# TÂCHES À RÉALISER
1. D'après l'extrait du texte, pourquoi Jomard a-t-il entrepris son voyage en Angleterre en 1814 ? Répondez en une à trois phrases.
2. En quelle année, selon l'extrait du texte, Jomard fut-il élu membre de l'Académie des inscriptions et belles-lettres ?
3. Recopiez à l'identique le passage de l'extrait du texte qui s'ouvre sur les mots contenant « Lorsqu'en 1830 la » et se clôt sur « articles du projet. ».

Dans un voyage en Angleterre, entrepris en 1814 pour rechercher des documents restés aux mains des Anglais et qui faisaient lacune dans les travaux de la commission scientifique égyptienne, il eut l'occasion de voir fonctionner la méthode d'enseignement mutuel, et ne fut pas moins frappé de ses résultats et de ses avantages que l'avaient été MM. De Gérando, de Laborde, et de Lasteyrie, qui avaient visité vers le même temps les écoles de Bell et de Lancaster. Lorsque, pendant les Cent-Jours, le ministre Carnot, en exécution du décret du 27 avril 1815, chargea une commission de cinq membres de lui donner son avis sur les meilleures méthodes d'enseignement primaire, Jomard fut appelé à en faire partie : il eut pour collègues MM. de Laburde, de Lasteyrie, de La Rochefourauld-Liancourt et l'abbé Gaultier. En même temps, sur l'initiative de De Gérando, se fondait la Société pour l'instruction élémentaire, et Jomard en devint aussitôt l'un des secrétaires. L'année suivante, M. de Chabrol, redevenu préfet de la Seine après le second retour des Bourbons, plaçait Jomard à la tête du bureau de l'instruction publique de la capitale.

En sa double qualité de fonctionnaire et de membre de la Société pour l'instruction élémentaire, Jomard rendit de 1816 à 1830 les services les plus signalés à la cause de l'éducation populaire. C'est à lui que l'on doit la composition des premiers tableaux de lecture, des tableaux de grammaire et des tableaux d'arithmétique destinés aux écoles mutuelles. Il encouragea de toutes ses forces l'introduction du chant et de la gymnastique dans l'enseignement primaire. A chaque séance générale annuelle de la Société, il présentait un rapport sur les progrès de l'enseignement primaire, non seulement à Paris, mais encore dans tous les départements de la France et même à l'étranger, où il entretenait de nombreuses correspondances. Partisan décidé du principe de l'enseignement obligatoire, il ne cessa d'en réclamer l'application : c'est ainsi qu'en 1828 il adressa aux Chambres une pétition signée : Un membre de la Société pour l'instruction élémentaire, dans laquelle il demandait la mise à exécution de la loi du 3-14 septembre 1791, qui déclarait qu'il serait créé et organisé une instruction publique commune à tous les citoyens, et gratuite à l'égard des parties d'enseignement indispensables à tous les hommes.

Son zèle pour l'éducation populaire ne l'empêchait pas de continuer à consacrer une grande partie de son temps à ses travaux scientifiques. En 1818, il avait été élu membre de l'Académie des inscriptions et belles-lettres ; en 1821, il se joignit à Laplace, à Cuvier, à Malte-Brun, pour fonder la Société de géographie. En 1828, M. de Martignac le nomma conservateur du département des cartes et documents géographiques à la Bibliothèque royale : il conserva cette importante fonction jusqu'à la fin de sa vie.

Lorsqu'en 1830 la Société pour l'instruction élémentaire chargea une commission de préparer un projet de loi sur l'instruction primaire, ce fut Jomard qui. au nom de cette commission, lut, dans la séance du 5 janvier 1831 du Conseil d'administration, l'exposé des motifs et les articles du projet.

# DONNÉES AFFICHÉES
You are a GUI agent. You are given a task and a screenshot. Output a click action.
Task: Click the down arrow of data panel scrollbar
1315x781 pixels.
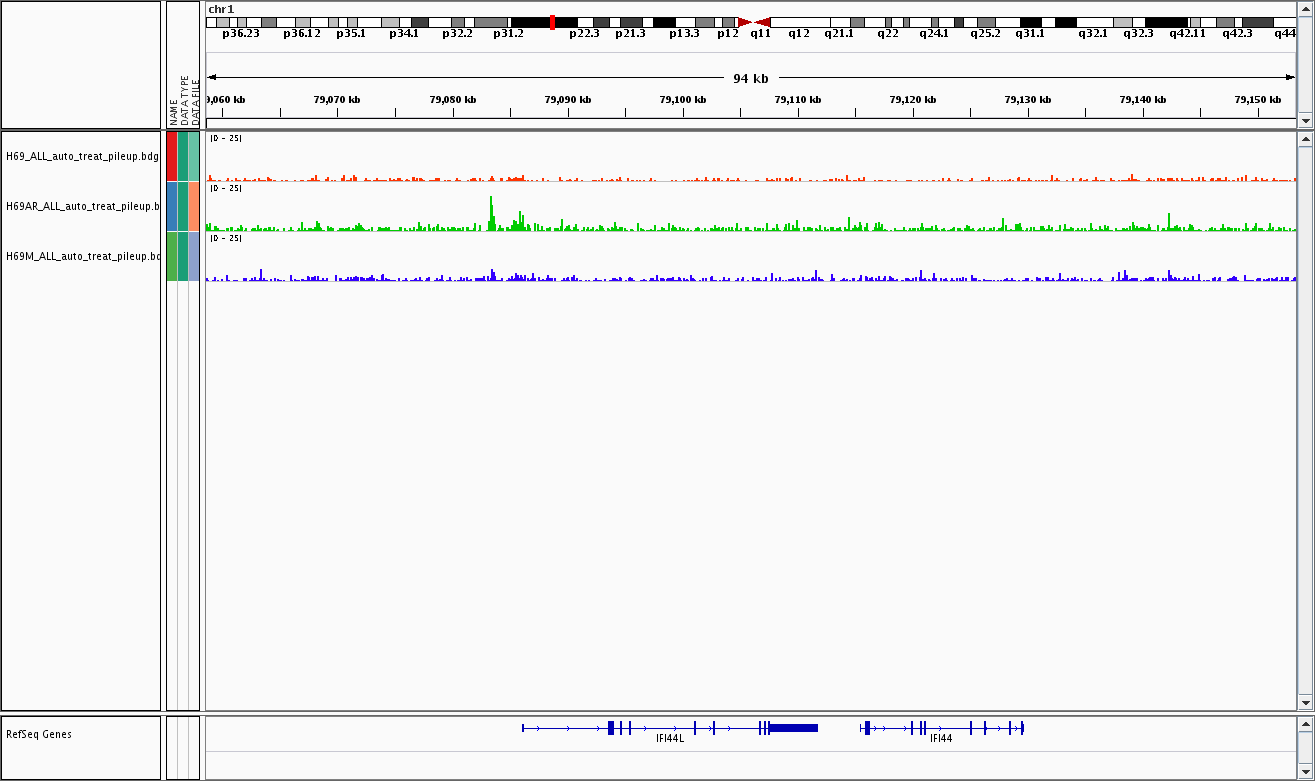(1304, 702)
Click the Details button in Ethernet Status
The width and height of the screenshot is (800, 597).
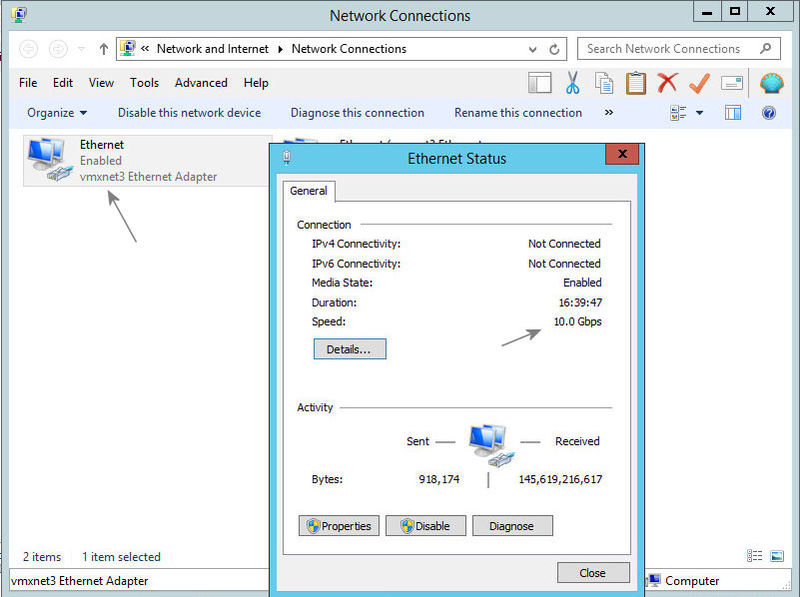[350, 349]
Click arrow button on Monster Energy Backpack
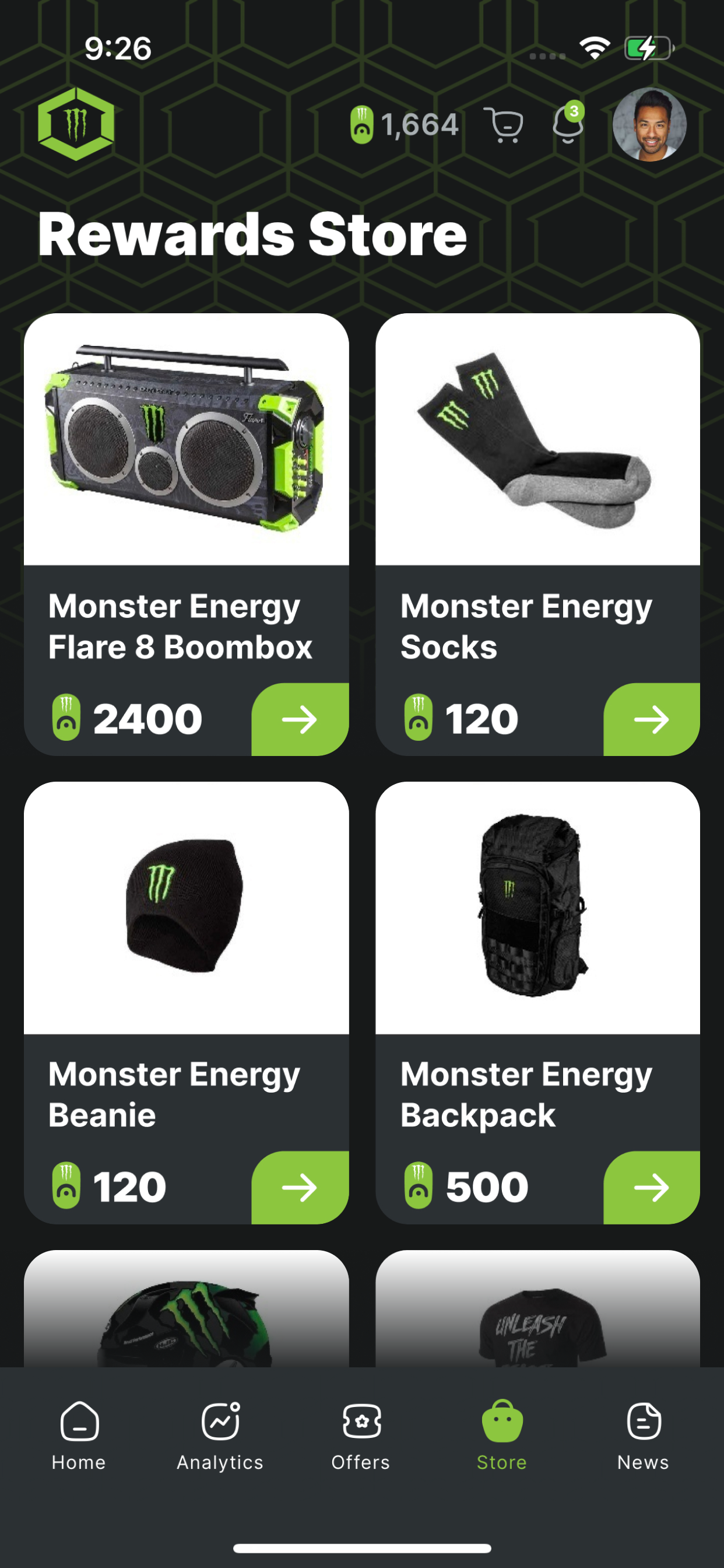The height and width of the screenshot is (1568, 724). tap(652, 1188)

# CORRIGÉ DES EXERCICES
1. Jomard est parti en Angleterre en 1814 pour rechercher des documents restés aux mains des Anglais. Ces documents faisaient lacune dans les travaux de la commission scientifique égyptienne.

2. En 1818.

3.
Lorsqu'en 1830 la Société pour l'instruction élémentaire chargea une commission de préparer un projet de loi sur l'instruction primaire, ce fut Jomard qui. au nom de cette commission, lut, dans la séance du 5 janvier 1831 du Conseil d'administration, l'exposé des motifs et les articles du projet.